Секрет покойника | страница 32



— Ты читал его? — спрашивает он. — Тебе следовало бы его почитать. Иерокл не был другом новых религий. Насколько мне известно, так же как и ты.

Я невнятно повторяю старую банальность Константина.

— Каждый человек должен быть свободен в выборе религии и может молиться тем богам, какие ему нравятся.

— Наверно, поэтому ты и впал в немилость у императора, — поддразнивает меня Симмах. Я не поддаюсь на провокацию. Он должен знать, что это не так, но тем не менее продолжает в том же духе: — Говорят, что теперь тебя можно увидеть во дворце не так часто, как раньше.

Я вежливо перевожу разговор.

— В библиотеке был бюст Иерокла. Кто-то разбил им голову Александру.

Новая пауза. Наши взгляды пересекаются.

— Неужели Константин сделал тебя своим караульным? Ловцом воров, который затаскивает добрых людей в канаву? — Его голос звучит ровно, но лицо искажено гримасой гнева. — Наказание за необоснованные обвинения весьма сурово, Гай Валерий. Пусть даже за твоей спиной стоит сам император, я сомневаюсь, что ты вправе бросаться ими.

— Все знают о твоем отношении к христианам.

В дальнем конце сада, возле двери, я замечаю небольшое святилище, ларарий, где он поклоняется домашним богам. В наши дни лары[6] не в таком почете, как раньше. Во многих домах их убрали подальше от чужих глаз, в какую-нибудь заднюю комнату, где на них можно не обращать внимания.

— Каждый человек должен быть свободен в выборе религии. — Он буквально выплевывает эти слова мне в лицо, едва ли не подпрыгивая при этом. Я пристально гляжу на него. Гнев слишком естественен — такое не сыграешь, в моем возрасте я прекрасно понимаю такие вещи. Но это вовсе не значит, что он не способен обуздывать гнев.

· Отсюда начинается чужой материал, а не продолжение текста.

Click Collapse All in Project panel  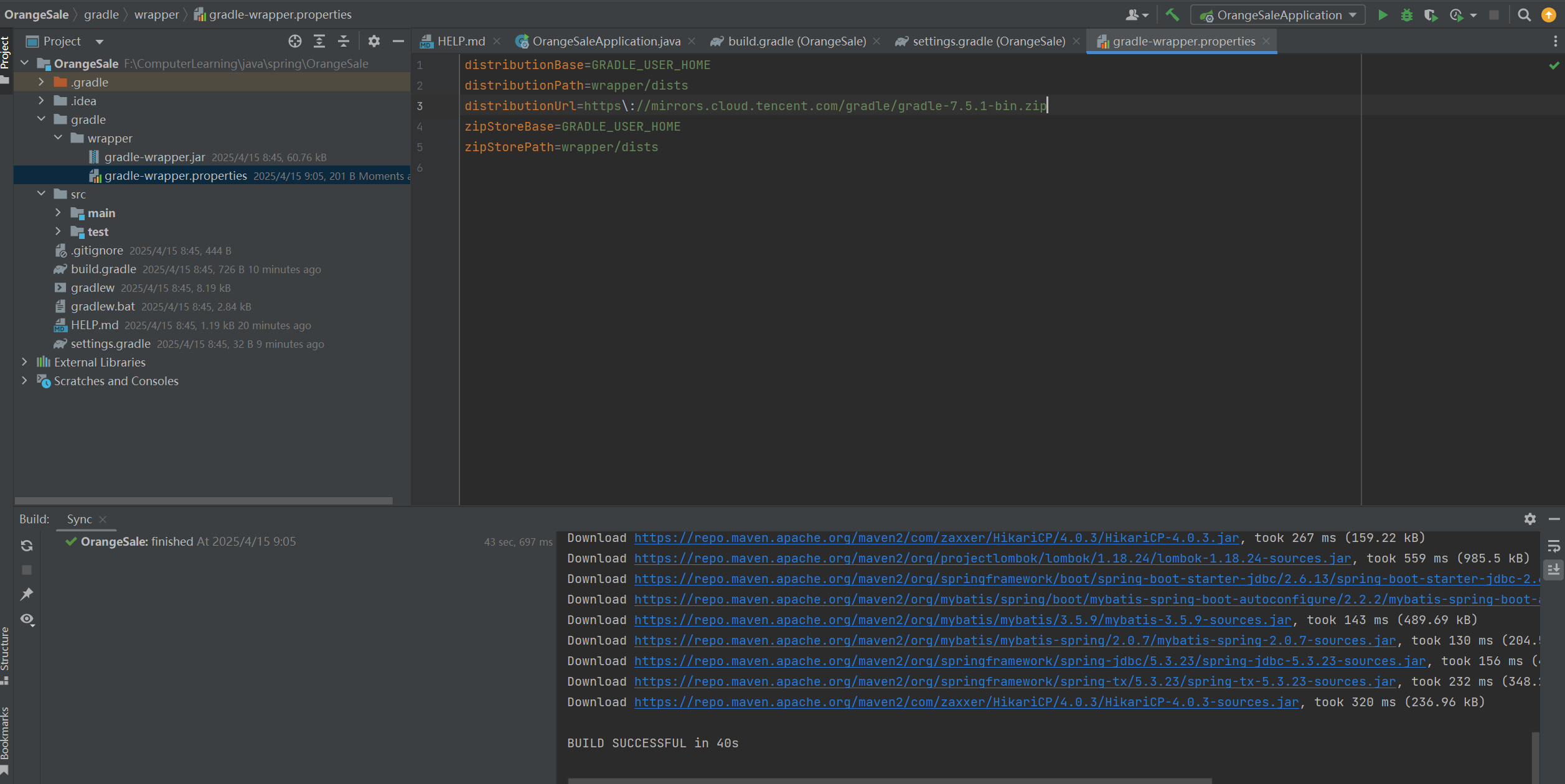coord(343,41)
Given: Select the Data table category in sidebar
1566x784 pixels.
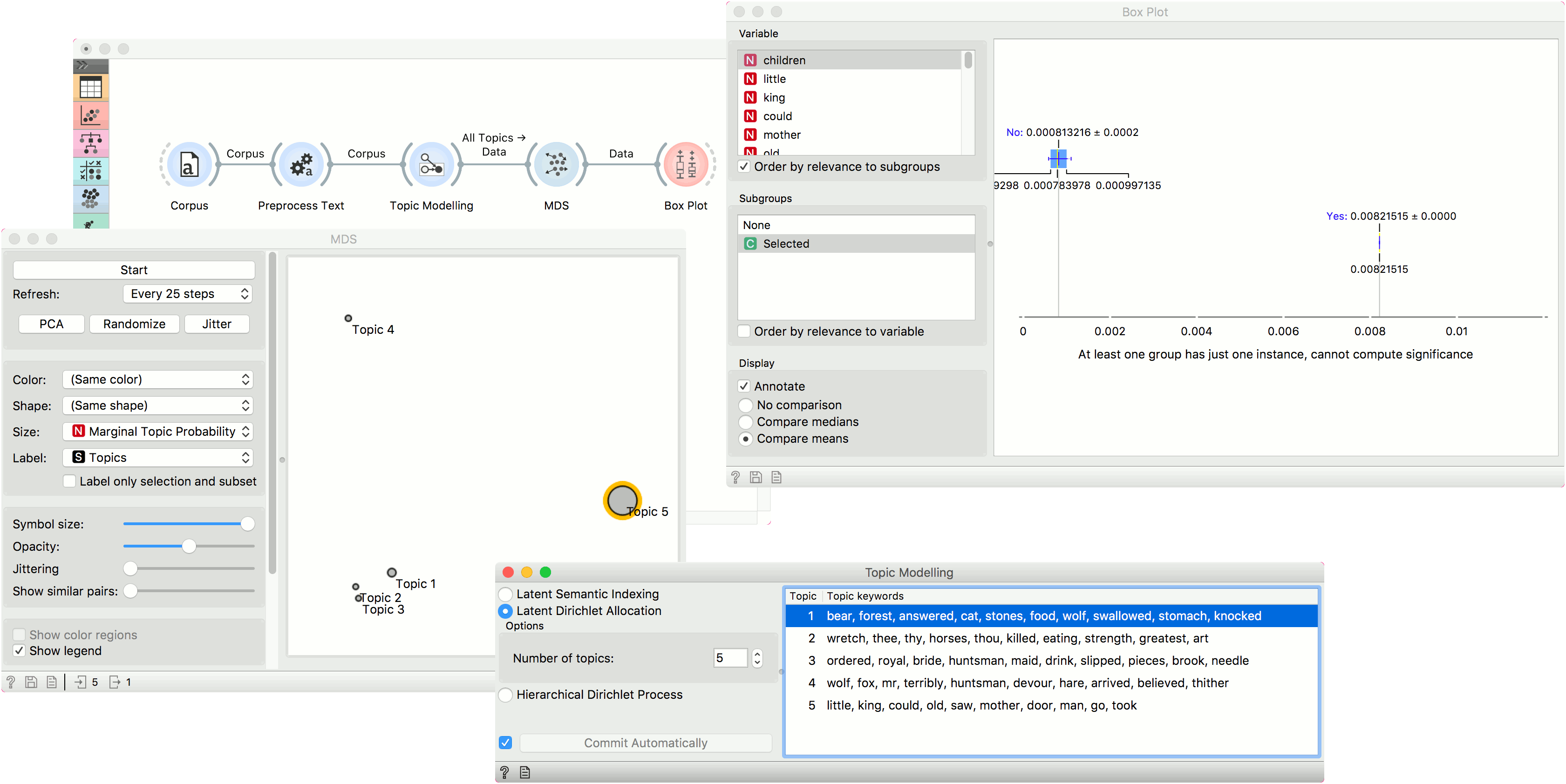Looking at the screenshot, I should pyautogui.click(x=90, y=88).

— Свободен до тех пор, пока это идет во благо обществу.

Симмах ударяет палкой о землю.

— Если ты хочешь обвинить меня в убийстве, то так и скажи! Скажи или убирайся вон из моего дома!

Однако в этот самый момент через дверь к ларарию подходит еще один актер, новый участник драмы. Должно быть, он старше меня годами, однако его повадки — юношеская грация и беззаботность — придают ему моложавость. Его лицо сохранило правильные черты. На волосах нет снега седины, улыбку отличает непринужденность. Он жует фигу, затем, проходя мимо бассейна, бросает кожуру в воду. Я в первый раз замечаю, как рыба приходит в движение.

Симмах заставляет себя побороть гнев.

— Это Гай Валерий, — представляет он меня. — А это мой друг, Публий Оптациан Порфирий.

Я никак не ожидал услышать это имя. Тем более что сегодня я слышу его не в первый раз. Оно значится в моем списке.